-------- DATASET CONTENT

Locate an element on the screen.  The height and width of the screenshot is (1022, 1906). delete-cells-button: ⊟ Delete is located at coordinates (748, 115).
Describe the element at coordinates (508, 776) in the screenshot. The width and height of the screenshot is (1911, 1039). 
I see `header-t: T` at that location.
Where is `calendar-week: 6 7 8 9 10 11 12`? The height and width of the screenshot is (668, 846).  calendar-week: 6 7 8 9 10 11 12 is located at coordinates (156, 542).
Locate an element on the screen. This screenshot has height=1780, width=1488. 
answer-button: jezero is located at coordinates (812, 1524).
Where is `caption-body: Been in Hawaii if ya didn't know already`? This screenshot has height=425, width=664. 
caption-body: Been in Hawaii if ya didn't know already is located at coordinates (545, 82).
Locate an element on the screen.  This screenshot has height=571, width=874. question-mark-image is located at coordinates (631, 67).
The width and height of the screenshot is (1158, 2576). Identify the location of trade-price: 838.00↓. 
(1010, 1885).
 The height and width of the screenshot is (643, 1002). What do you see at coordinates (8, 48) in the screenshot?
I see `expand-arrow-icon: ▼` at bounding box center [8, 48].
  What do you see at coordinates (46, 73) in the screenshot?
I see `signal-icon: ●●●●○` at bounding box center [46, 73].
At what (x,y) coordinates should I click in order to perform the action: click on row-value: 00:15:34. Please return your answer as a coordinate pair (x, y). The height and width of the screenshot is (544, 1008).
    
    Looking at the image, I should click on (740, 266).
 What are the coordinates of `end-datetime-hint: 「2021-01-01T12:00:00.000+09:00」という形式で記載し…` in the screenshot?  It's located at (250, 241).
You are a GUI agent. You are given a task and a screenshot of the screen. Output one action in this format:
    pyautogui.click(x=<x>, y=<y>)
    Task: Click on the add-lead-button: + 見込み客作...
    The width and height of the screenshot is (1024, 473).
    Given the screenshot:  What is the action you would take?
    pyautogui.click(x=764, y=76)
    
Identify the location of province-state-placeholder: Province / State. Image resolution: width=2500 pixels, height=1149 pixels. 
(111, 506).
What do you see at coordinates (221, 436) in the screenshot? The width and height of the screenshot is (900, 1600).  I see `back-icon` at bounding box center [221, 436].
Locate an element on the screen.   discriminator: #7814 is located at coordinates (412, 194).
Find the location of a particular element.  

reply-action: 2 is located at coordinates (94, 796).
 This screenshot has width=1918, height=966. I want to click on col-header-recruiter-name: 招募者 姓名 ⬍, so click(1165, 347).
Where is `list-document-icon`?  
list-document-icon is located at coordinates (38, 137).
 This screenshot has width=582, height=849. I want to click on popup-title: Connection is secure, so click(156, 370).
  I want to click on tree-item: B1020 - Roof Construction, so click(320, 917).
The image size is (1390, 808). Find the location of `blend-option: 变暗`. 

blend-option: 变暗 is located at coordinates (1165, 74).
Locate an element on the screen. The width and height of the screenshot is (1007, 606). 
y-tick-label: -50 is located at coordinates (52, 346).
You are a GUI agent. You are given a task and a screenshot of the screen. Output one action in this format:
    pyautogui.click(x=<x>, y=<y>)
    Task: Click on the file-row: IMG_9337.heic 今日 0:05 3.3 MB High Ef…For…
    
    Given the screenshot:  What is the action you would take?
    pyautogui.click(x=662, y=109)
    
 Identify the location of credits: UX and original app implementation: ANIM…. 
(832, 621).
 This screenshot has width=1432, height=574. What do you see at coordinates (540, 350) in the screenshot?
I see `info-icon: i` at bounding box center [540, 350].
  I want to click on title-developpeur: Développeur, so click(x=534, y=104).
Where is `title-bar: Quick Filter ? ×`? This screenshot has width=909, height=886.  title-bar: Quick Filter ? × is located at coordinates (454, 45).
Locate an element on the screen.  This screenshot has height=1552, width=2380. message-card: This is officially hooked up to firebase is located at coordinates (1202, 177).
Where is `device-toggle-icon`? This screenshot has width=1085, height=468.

----------------

WRITTEN TASK. Render every line of the rows above as a JSON list of strings, one string per line, leaving out blank lines.

EXPECTED ANSWER.
[
  "Locate an element on the screen.  The height and width of the screenshot is (1022, 1906). delete-cells-button: ⊟ Delete is located at coordinates (748, 115).",
  "Describe the element at coordinates (508, 776) in the screenshot. The width and height of the screenshot is (1911, 1039). ",
  "I see `header-t: T` at that location.",
  "Where is `calendar-week: 6 7 8 9 10 11 12`? The height and width of the screenshot is (668, 846).  calendar-week: 6 7 8 9 10 11 12 is located at coordinates (156, 542).",
  "Locate an element on the screen. This screenshot has height=1780, width=1488. ",
  "answer-button: jezero is located at coordinates (812, 1524).",
  "Where is `caption-body: Been in Hawaii if ya didn't know already`? This screenshot has height=425, width=664. ",
  "caption-body: Been in Hawaii if ya didn't know already is located at coordinates (545, 82).",
  "Locate an element on the screen.  This screenshot has height=571, width=874. question-mark-image is located at coordinates (631, 67).",
  "The width and height of the screenshot is (1158, 2576). Identify the location of trade-price: 838.00↓. ",
  "(1010, 1885).",
  " The height and width of the screenshot is (643, 1002). What do you see at coordinates (8, 48) in the screenshot?",
  "I see `expand-arrow-icon: ▼` at bounding box center [8, 48].",
  "  What do you see at coordinates (46, 73) in the screenshot?",
  "I see `signal-icon: ●●●●○` at bounding box center [46, 73].",
  "At what (x,y) coordinates should I click in order to perform the action: click on row-value: 00:15:34. Please return your answer as a coordinate pair (x, y). The height and width of the screenshot is (544, 1008).",
  "    Looking at the image, I should click on (740, 266).",
  " What are the coordinates of `end-datetime-hint: 「2021-01-01T12:00:00.000+09:00」という形式で記載し…` in the screenshot?  It's located at (250, 241).",
  "You are a GUI agent. You are given a task and a screenshot of the screen. Output one action in this format:",
  "    pyautogui.click(x=<x>, y=<y>)",
  "    Task: Click on the add-lead-button: + 見込み客作...",
  "    The width and height of the screenshot is (1024, 473).",
  "    Given the screenshot:  What is the action you would take?",
  "    pyautogui.click(x=764, y=76)",
  "Identify the location of province-state-placeholder: Province / State. Image resolution: width=2500 pixels, height=1149 pixels. ",
  "(111, 506).",
  "What do you see at coordinates (221, 436) in the screenshot? The width and height of the screenshot is (900, 1600).  I see `back-icon` at bounding box center [221, 436].",
  "Locate an element on the screen.   discriminator: #7814 is located at coordinates (412, 194).",
  "Find the location of a particular element.  ",
  "reply-action: 2 is located at coordinates (94, 796).",
  " This screenshot has width=1918, height=966. I want to click on col-header-recruiter-name: 招募者 姓名 ⬍, so click(1165, 347).",
  "Where is `list-document-icon`?  ",
  "list-document-icon is located at coordinates (38, 137).",
  " This screenshot has width=582, height=849. I want to click on popup-title: Connection is secure, so click(156, 370).",
  "  I want to click on tree-item: B1020 - Roof Construction, so click(320, 917).",
  "The image size is (1390, 808). Find the location of `blend-option: 变暗`. ",
  "blend-option: 变暗 is located at coordinates (1165, 74).",
  "Locate an element on the screen. The width and height of the screenshot is (1007, 606). ",
  "y-tick-label: -50 is located at coordinates (52, 346).",
  "You are a GUI agent. You are given a task and a screenshot of the screen. Output one action in this format:",
  "    pyautogui.click(x=<x>, y=<y>)",
  "    Task: Click on the file-row: IMG_9337.heic 今日 0:05 3.3 MB High Ef…For…",
  "    Given the screenshot:  What is the action you would take?",
  "    pyautogui.click(x=662, y=109)",
  " Identify the location of credits: UX and original app implementation: ANIM…. ",
  "(832, 621).",
  " This screenshot has width=1432, height=574. What do you see at coordinates (540, 350) in the screenshot?",
  "I see `info-icon: i` at bounding box center [540, 350].",
  "  I want to click on title-developpeur: Développeur, so click(x=534, y=104).",
  "Where is `title-bar: Quick Filter ? ×`? This screenshot has width=909, height=886.  title-bar: Quick Filter ? × is located at coordinates (454, 45).",
  "Locate an element on the screen.  This screenshot has height=1552, width=2380. message-card: This is officially hooked up to firebase is located at coordinates (1202, 177).",
  "Where is `device-toggle-icon`? This screenshot has width=1085, height=468."
]